A Roma: Dal 1 luglio le auto elettriche pagheranno 1.000 euro per accedere nella ZTL

Notizie
02 marzo 2026, 11.37
n.10 articoli “Car Review” AutoScout24 GmbH
È legge. Dal primo luglio 2026 le auto elettriche non entreranno più gratuitamente nella Ztl della Capitale. Mille euro l’anno per accedere al Centro storico. Mille. Non dieci, non cento: mille. Resteranno esentati residenti, artigiani con laboratorio in ZTL, medici, genitori con figli nelle scuole del Centro e car sharing. Tutti gli altri? Benvenuti alla cassa.
La motivazione ufficiale è chiara: le elettriche sono aumentate del 350% in cinque anni, quindi l’esenzione totale “equivarrebbe a eliminare la Ztl”. L’obiettivo dichiarato dal sindaco Roberto Gualtieri è decongestionare il Centro, proteggere il “patrimonio dell’umanità”, restituire vivibilità. Tutto giusto, in teoria….
Ma allora permettetemi una domanda semplice, quasi ingenua: se il problema è il traffico, perché mettere in vendita l’accesso? Se davvero la priorità è ridurre i flussi, la soluzione lineare sarebbe una sola: stop agli ingressi, punto. Numero chiuso. Non si entra.

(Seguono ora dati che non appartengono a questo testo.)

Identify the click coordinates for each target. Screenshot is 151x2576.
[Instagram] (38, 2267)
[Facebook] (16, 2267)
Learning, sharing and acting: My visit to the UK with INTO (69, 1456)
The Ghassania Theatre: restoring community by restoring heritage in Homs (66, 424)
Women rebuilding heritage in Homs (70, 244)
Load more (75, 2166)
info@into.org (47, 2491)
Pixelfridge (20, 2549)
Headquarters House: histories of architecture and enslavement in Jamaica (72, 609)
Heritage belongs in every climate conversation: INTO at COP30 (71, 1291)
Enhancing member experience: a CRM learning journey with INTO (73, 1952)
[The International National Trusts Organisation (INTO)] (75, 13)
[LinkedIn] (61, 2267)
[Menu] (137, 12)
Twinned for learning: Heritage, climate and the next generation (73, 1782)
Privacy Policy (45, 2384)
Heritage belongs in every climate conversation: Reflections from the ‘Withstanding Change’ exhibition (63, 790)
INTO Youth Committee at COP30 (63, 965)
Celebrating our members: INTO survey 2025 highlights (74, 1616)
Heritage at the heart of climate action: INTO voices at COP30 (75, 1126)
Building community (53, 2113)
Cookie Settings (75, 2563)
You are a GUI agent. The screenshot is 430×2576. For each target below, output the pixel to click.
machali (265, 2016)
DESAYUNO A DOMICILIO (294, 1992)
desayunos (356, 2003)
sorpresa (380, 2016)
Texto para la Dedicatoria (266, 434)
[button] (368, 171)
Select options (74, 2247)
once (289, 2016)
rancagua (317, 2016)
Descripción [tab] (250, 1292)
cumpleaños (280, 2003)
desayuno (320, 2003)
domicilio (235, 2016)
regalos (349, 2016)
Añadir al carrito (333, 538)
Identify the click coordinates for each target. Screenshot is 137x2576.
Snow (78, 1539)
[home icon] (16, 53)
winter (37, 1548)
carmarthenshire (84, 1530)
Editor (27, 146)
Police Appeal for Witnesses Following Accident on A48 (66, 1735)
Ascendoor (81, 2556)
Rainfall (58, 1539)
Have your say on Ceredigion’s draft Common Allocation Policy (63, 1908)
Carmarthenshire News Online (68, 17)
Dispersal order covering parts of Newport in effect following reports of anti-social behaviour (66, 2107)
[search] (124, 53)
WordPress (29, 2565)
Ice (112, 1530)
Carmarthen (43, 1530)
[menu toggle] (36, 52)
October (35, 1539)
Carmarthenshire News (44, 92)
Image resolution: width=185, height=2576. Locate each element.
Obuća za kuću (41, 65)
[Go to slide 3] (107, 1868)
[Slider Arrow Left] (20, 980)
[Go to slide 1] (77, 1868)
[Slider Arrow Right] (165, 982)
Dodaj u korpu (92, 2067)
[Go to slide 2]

Invece no. Si entra. Basta pagare.

E qui il tema cambia pelle. Perché una misura che nasce come ambientale e urbanistica assume improvvisamente il profumo, anzi l’odore, di un pedaggio urbano mascherato. Non conta più quante auto circolano, conta quante sono disposte a versare mille euro.
Il messaggio che passa è delicato: negli ultimi anni lo Stato, la Regione, il Comune hanno spinto sull’elettrico con incentivi, agevolazioni, accesso libero alle ZTL, strisce blu gratuite. Molti romani, professionisti, famiglie, piccoli imprenditori, hanno investito decine di migliaia di euro su un’auto nuova anche per quelle facilitazioni. Auto che, peraltro, hanno già visto una svalutazione importante sul mercato dell’usato. Oggi le regole cambiano. Non gradualmente. Non con una transizione morbida. Mille euro l’anno.
È legittimo che un’amministrazione rimoduli gli incentivi. È normale che le città evolvano. Ma quando la leva diventa economica e non selettiva, la percezione cambia. Perché non si sta dicendo “troppe auto, riduciamo gli ingressi”, si sta dicendo “troppe auto gratis, facciamole pagare”.
Il centro storico di Roma è fragile, congestionato, stressato. Nessuno lo nega. Ma la domanda che resta sospesa è un’altra: la congestione si combatte con una strategia complessiva, trasporto pubblico realmente competitivo, parcheggi di scambio efficienti, logistica intelligente, oppure con un tariffario?
Mille euro non sono una cifra simbolica. Sono una soglia. Per alcuni insostenibile, per altri irrilevante. E così la ZTL rischia di trasformarsi da strumento di regolazione a selezione per reddito. Entra chi può. C’è poi un paradosso sottile: si continua a incentivare l’acquisto di elettriche per ragioni ambientali, si mantengono strisce blu gratuite e altre agevolazioni, ma si colpisce il punto più sensibile per molti utenti: l’accesso al Centro per lavoro, relazioni, servizi.
Si può essere favorevoli a una città meno auto-centrica. Si può sostenere la pedonalizzazione. Si può accettare che gli incentivi non siano eterni. Ma cambiare le regole mentre il gioco è in corso ha sempre un costo: la fiducia.
E la fiducia, in una città complessa come Roma, vale più di mille euro.